REQUIRED ACTION. Below are entries; copy exactly the lines from the one with "Nuestras Tiendas (758, 1424)" through the one with "Fraud & Security Intelligence (492, 909)", both included, and leave out the rest.

MATERIALS PROVIDED.

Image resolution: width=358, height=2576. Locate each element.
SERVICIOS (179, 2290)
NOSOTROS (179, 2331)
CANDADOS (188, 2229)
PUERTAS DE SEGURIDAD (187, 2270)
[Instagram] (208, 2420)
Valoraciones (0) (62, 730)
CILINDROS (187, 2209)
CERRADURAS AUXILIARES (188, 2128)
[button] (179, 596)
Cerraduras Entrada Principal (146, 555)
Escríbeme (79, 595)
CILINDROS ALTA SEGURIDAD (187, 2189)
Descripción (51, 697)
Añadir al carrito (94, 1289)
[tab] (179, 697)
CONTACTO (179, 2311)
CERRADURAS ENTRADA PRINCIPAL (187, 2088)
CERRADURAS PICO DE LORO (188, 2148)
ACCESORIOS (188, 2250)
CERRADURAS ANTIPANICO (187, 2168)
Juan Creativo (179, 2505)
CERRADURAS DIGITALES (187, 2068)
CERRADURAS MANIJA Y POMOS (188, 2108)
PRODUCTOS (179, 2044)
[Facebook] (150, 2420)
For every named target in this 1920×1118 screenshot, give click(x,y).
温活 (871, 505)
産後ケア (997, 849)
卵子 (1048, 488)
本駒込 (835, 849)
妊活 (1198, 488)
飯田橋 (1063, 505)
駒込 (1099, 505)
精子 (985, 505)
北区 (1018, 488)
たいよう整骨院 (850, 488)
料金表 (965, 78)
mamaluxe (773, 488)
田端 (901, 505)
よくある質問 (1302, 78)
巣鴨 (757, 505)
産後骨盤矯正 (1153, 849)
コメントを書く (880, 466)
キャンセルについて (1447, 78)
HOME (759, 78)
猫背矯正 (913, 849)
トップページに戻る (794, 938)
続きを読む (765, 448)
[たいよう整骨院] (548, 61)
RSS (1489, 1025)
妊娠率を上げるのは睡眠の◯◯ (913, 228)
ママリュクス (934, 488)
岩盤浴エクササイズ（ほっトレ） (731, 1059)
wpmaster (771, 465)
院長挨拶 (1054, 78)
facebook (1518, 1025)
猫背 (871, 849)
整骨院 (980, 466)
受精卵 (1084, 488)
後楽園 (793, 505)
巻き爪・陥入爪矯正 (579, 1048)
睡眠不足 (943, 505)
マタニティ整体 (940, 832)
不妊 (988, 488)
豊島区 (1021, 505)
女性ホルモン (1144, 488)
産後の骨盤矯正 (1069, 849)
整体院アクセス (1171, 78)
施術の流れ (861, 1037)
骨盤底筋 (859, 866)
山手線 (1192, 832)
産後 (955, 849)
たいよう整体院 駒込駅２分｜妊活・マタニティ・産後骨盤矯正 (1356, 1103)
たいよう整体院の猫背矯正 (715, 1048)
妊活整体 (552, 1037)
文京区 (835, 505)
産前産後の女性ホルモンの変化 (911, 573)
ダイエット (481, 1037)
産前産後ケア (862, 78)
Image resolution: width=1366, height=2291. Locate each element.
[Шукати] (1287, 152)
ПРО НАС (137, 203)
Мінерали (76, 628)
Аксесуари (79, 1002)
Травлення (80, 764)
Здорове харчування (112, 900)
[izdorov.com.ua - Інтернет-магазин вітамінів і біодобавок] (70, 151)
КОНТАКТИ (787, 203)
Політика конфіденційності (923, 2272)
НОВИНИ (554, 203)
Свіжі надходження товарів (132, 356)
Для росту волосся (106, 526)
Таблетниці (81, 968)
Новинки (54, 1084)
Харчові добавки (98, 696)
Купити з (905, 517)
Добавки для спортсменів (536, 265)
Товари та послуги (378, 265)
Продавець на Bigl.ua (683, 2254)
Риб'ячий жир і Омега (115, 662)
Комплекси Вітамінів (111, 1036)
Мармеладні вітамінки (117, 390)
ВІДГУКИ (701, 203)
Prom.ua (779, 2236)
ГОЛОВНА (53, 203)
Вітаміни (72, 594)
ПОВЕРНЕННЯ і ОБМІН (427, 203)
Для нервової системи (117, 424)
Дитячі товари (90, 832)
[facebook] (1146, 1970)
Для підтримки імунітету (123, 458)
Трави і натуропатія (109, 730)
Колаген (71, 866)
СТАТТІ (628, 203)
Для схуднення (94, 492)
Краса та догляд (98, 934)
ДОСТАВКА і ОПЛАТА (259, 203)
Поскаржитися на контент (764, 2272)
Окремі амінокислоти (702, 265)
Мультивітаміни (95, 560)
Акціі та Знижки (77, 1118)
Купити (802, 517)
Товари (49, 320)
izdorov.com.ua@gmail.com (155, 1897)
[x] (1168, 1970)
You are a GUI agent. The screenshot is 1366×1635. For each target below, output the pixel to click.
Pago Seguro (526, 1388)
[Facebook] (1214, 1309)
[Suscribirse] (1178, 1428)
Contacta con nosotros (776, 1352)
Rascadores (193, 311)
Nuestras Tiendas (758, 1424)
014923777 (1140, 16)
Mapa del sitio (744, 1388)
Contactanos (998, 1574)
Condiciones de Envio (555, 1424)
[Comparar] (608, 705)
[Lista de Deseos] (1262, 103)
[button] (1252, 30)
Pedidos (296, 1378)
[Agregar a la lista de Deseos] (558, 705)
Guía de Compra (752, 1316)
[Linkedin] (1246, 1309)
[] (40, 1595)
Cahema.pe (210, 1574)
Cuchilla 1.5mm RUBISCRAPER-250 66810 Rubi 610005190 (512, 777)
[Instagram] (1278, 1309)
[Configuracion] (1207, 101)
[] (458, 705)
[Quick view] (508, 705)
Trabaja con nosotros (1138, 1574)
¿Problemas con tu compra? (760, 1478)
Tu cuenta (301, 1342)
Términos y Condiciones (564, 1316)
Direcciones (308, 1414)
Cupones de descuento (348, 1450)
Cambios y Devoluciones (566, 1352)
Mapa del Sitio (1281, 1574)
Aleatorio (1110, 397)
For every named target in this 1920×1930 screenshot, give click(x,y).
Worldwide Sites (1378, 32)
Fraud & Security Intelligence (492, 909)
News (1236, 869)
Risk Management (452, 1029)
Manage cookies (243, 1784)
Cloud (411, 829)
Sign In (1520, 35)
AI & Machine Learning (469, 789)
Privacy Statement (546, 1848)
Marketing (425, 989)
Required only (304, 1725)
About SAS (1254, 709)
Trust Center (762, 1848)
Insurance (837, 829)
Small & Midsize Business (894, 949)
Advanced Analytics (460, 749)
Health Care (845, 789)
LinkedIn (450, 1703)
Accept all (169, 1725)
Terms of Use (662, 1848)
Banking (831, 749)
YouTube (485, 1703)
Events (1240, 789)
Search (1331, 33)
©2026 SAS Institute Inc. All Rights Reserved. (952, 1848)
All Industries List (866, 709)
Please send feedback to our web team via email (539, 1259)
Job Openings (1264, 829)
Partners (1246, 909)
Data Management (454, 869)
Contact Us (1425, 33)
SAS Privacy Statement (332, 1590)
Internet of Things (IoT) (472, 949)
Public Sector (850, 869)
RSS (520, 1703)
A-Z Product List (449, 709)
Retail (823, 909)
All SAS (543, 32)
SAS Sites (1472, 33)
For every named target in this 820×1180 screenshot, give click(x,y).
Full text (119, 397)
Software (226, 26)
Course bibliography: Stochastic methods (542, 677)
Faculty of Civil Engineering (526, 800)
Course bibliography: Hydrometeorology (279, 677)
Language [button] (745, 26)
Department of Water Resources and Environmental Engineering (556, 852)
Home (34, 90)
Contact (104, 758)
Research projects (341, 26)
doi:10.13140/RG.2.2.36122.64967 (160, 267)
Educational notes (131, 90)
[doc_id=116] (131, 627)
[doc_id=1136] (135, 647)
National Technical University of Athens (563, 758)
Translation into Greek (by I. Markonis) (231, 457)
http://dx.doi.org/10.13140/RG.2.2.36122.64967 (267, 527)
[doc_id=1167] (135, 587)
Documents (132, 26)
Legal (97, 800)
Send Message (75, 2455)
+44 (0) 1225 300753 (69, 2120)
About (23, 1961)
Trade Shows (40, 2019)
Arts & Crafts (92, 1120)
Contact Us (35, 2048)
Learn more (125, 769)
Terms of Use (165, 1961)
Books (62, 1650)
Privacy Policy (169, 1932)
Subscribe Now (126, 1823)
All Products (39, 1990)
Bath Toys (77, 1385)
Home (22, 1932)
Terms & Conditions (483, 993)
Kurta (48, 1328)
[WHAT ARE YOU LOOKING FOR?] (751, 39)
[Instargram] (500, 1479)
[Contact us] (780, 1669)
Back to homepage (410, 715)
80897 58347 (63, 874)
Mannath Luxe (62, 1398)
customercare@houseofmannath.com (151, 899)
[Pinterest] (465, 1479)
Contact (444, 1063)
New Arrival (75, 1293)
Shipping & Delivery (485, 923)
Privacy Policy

TASK OUTPUT.
Nuestras Tiendas (758, 1424)
014923777 (1140, 16)
Mapa del sitio (744, 1388)
Contactanos (998, 1574)
Condiciones de Envio (555, 1424)
[Comparar] (608, 705)
[Lista de Deseos] (1262, 103)
[button] (1252, 30)
Pedidos (296, 1378)
[Agregar a la lista de Deseos] (558, 705)
Guía de Compra (752, 1316)
[Linkedin] (1246, 1309)
[] (40, 1595)
Cahema.pe (210, 1574)
Cuchilla 1.5mm RUBISCRAPER-250 66810 Rubi 610005190 (512, 777)
[Instagram] (1278, 1309)
[Configuracion] (1207, 101)
[] (458, 705)
[Quick view] (508, 705)
Trabaja con nosotros (1138, 1574)
¿Problemas con tu compra? (760, 1478)
Tu cuenta (301, 1342)
Términos y Condiciones (564, 1316)
Direcciones (308, 1414)
Cupones de descuento (348, 1450)
Cambios y Devoluciones (566, 1352)
Mapa del Sitio (1281, 1574)
Aleatorio (1110, 397)
For every named target in this 1920×1930 screenshot, give click(x,y).
Worldwide Sites (1378, 32)
Fraud & Security Intelligence (492, 909)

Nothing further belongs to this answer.